A prospective cohort study was employed at the Oncology Department of KNH from 1 July 2020 to 31 December 2021. All new patients with a confirmed diagnosis of lymphoma, prostate cancer and breast cancer were studied. A consecutive sample of 99 breast cancer, 50 lymphomas, and 82 prostate cancer patients was included in the study. Semi-structured questionnaires consisting of socio-demographics, clinical characteristics, and quality of life were employed to collect the data. All enrolled patients were followed prospectively for 12 months. Treatment outcomes were reported as mortality, cancer-specific survival and health-related quality of life. The data were entered and analyzed using the SPSS 20.0 statistical software. Survival outcomes and its predictors were evaluated using the Kaplan-Meier analysis and Cox regression analyses, respectively.

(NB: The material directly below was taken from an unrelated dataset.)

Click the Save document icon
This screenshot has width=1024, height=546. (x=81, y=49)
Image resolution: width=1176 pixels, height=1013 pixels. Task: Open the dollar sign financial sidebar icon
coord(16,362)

The study showed that the mortality rate among breast and prostate cancer patients was 3% and 4.9%, respectively. In contrast, the mortality rate was 10% among lymphoma patients. Most of the patients had partial remission and a good overall global health-related quality of life. Older age above 60 years, co-morbidity, distant metastasis and advanced stages of disease were significant predictors of mortality.
Although the mortality was not high at 12 months, only a few patients had complete remission. For many patients, the disease was progressing, despite 12-month mortality was not high. Therefore, longer follow-up will be required to report cancer mortality accurately. In addition, most of the patients had a good overall global health-related quality of life.
由于治疗和诊断设施不足,非洲地区癌症的治疗效果较差。然而,肯尼亚关于实体癌的数据匮乏。因此,本研究旨在调查在肯雅塔国家医院(KNH)被诊断为选定实体恶性肿瘤的成年患者的治疗效果及其决定因素。
2020年7月1日至2021年12月31日在KNH肿瘤科开展了一项前瞻性队列研究。对所有确诊为淋巴瘤、前列腺癌和乳腺癌的新患者进行研究。该研究纳入了99例乳腺癌、50例淋巴瘤和82例前列腺癌患者的连续样本。采用由社会人口统计学、临床特征和生活质量组成的半结构化问卷收集数据。所有入组患者前瞻性随访12个月。治疗结果报告为死亡率、癌症特异性生存率和健康相关生活质量。使用SPSS 20.0统计软件录入和分析数据。分别采用Kaplan-Meier分析和Cox回归分析评估生存结果及其预测因素。
研究表明,乳腺癌和前列腺癌患者的死亡率分别为3%和4.9%。相比之下,淋巴瘤患者的死亡率为10%。大多数患者有部分缓解,总体健康相关生活质量良好。60岁以上的高龄、合并症、远处转移和疾病晚期是死亡率的重要预测因素。
尽管12个月时死亡率不高,但只有少数患者完全缓解。对于许多患者来说,尽管12个月死亡率不高,但疾病仍在进展。因此,需要更长时间的随访才能准确报告癌症死亡率。此外,大多数患者总体健康相关生活质量良好。